## [Exercise goal]
Put the entries below into a JSON list of strings with one string per line, leaving out blank lines.

[Available records start]

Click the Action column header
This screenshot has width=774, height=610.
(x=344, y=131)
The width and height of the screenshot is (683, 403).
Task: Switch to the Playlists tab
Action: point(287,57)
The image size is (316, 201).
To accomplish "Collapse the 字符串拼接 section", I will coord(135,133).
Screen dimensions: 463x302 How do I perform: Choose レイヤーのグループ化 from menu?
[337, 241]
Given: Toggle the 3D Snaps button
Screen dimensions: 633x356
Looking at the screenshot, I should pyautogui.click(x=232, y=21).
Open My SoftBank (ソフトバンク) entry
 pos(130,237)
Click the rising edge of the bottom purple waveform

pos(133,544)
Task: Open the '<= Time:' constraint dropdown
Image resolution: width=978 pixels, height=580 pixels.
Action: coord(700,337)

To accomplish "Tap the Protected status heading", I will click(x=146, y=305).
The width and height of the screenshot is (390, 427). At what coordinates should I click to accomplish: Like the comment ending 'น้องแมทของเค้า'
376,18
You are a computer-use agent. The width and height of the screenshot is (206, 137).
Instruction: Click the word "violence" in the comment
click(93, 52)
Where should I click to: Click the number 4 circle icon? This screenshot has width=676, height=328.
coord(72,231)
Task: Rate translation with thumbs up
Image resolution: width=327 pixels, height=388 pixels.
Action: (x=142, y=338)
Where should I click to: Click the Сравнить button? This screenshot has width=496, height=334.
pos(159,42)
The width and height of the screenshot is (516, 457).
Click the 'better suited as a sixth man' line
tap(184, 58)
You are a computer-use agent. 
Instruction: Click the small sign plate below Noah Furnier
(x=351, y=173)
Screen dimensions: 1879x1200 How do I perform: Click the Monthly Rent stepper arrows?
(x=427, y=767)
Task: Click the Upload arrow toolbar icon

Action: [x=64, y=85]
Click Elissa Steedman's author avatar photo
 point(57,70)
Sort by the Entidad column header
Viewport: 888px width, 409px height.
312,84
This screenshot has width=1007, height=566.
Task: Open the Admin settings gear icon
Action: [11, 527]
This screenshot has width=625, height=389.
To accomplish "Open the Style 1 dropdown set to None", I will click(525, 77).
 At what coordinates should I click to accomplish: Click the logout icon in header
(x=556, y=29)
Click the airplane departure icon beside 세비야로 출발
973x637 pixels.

[Available records end]

## [Exercise solution]
[
  "Click the Action column header",
  "This screenshot has width=774, height=610.",
  "(x=344, y=131)",
  "The width and height of the screenshot is (683, 403).",
  "Task: Switch to the Playlists tab",
  "Action: point(287,57)",
  "The image size is (316, 201).",
  "To accomplish \"Collapse the 字符串拼接 section\", I will coord(135,133).",
  "Screen dimensions: 463x302 How do I perform: Choose レイヤーのグループ化 from menu?",
  "[337, 241]",
  "Given: Toggle the 3D Snaps button",
  "Screen dimensions: 633x356",
  "Looking at the screenshot, I should pyautogui.click(x=232, y=21).",
  "Open My SoftBank (ソフトバンク) entry",
  " pos(130,237)",
  "Click the rising edge of the bottom purple waveform",
  "pos(133,544)",
  "Task: Open the '<= Time:' constraint dropdown",
  "Image resolution: width=978 pixels, height=580 pixels.",
  "Action: coord(700,337)",
  "To accomplish \"Tap the Protected status heading\", I will click(x=146, y=305).",
  "The width and height of the screenshot is (390, 427). At what coordinates should I click to accomplish: Like the comment ending 'น้องแมทของเค้า'",
  "376,18",
  "You are a computer-use agent. The width and height of the screenshot is (206, 137).",
  "Instruction: Click the word \"violence\" in the comment",
  "click(93, 52)",
  "Where should I click to: Click the number 4 circle icon? This screenshot has width=676, height=328.",
  "coord(72,231)",
  "Task: Rate translation with thumbs up",
  "Image resolution: width=327 pixels, height=388 pixels.",
  "Action: (x=142, y=338)",
  "Where should I click to: Click the Сравнить button? This screenshot has width=496, height=334.",
  "pos(159,42)",
  "The width and height of the screenshot is (516, 457).",
  "Click the 'better suited as a sixth man' line",
  "tap(184, 58)",
  "You are a computer-use agent. ",
  "Instruction: Click the small sign plate below Noah Furnier",
  "(x=351, y=173)",
  "Screen dimensions: 1879x1200 How do I perform: Click the Monthly Rent stepper arrows?",
  "(x=427, y=767)",
  "Task: Click the Upload arrow toolbar icon",
  "Action: [x=64, y=85]",
  "Click Elissa Steedman's author avatar photo",
  " point(57,70)",
  "Sort by the Entidad column header",
  "Viewport: 888px width, 409px height.",
  "312,84",
  "This screenshot has width=1007, height=566.",
  "Task: Open the Admin settings gear icon",
  "Action: [11, 527]",
  "This screenshot has width=625, height=389.",
  "To accomplish \"Open the Style 1 dropdown set to None\", I will click(525, 77).",
  " At what coordinates should I click to accomplish: Click the logout icon in header",
  "(x=556, y=29)",
  "Click the airplane departure icon beside 세비야로 출발",
  "973x637 pixels."
]